• _EXERCISE AIM_:
Please copy the records below, replacing every "Instruction" with "Goal" and keeping everything else the same.

• _STORED RECORDS_:
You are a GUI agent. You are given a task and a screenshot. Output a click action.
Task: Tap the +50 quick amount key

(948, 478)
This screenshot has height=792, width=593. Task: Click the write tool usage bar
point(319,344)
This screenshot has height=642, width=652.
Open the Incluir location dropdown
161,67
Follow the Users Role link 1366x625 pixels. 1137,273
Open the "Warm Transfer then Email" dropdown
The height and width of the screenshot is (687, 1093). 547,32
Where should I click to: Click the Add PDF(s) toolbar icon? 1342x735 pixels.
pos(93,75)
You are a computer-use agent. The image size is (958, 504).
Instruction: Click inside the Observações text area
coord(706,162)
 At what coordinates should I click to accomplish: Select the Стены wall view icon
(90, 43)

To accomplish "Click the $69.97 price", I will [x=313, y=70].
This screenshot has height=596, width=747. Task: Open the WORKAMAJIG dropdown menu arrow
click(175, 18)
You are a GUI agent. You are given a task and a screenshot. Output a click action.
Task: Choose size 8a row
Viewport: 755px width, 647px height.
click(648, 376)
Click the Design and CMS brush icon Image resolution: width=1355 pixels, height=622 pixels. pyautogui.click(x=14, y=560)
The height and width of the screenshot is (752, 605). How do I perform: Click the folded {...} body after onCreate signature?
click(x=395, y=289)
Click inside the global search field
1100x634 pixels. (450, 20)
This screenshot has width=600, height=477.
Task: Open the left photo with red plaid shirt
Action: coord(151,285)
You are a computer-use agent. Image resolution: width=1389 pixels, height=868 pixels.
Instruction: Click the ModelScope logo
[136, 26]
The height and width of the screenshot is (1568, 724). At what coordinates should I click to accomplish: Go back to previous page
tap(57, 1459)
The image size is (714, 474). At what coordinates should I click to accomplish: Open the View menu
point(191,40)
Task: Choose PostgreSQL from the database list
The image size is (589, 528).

• _SOLUTION FOR THIS PROBLEM_:
You are a GUI agent. You are given a task and a screenshot. Output a click action.
Task: Tap the +50 quick amount key

(948, 478)
This screenshot has height=792, width=593. Task: Click the write tool usage bar
point(319,344)
This screenshot has height=642, width=652.
Open the Incluir location dropdown
161,67
Follow the Users Role link 1366x625 pixels. 1137,273
Open the "Warm Transfer then Email" dropdown
The height and width of the screenshot is (687, 1093). 547,32
Where should I click to: Click the Add PDF(s) toolbar icon? 1342x735 pixels.
pos(93,75)
You are a computer-use agent. The image size is (958, 504).
Goal: Click inside the Observações text area
coord(706,162)
 At what coordinates should I click to accomplish: Select the Стены wall view icon
(90, 43)

To accomplish "Click the $69.97 price", I will [x=313, y=70].
This screenshot has height=596, width=747. Task: Open the WORKAMAJIG dropdown menu arrow
click(175, 18)
You are a GUI agent. You are given a task and a screenshot. Output a click action.
Task: Choose size 8a row
Viewport: 755px width, 647px height.
click(648, 376)
Click the Design and CMS brush icon Image resolution: width=1355 pixels, height=622 pixels. pyautogui.click(x=14, y=560)
The height and width of the screenshot is (752, 605). How do I perform: Click the folded {...} body after onCreate signature?
click(x=395, y=289)
Click inside the global search field
1100x634 pixels. (450, 20)
This screenshot has width=600, height=477.
Task: Open the left photo with red plaid shirt
Action: coord(151,285)
You are a computer-use agent. Image resolution: width=1389 pixels, height=868 pixels.
Goal: Click the ModelScope logo
[136, 26]
The height and width of the screenshot is (1568, 724). At what coordinates should I click to accomplish: Go back to previous page
tap(57, 1459)
The image size is (714, 474). At what coordinates should I click to accomplish: Open the View menu
point(191,40)
Task: Choose PostgreSQL from the database list
The image size is (589, 528).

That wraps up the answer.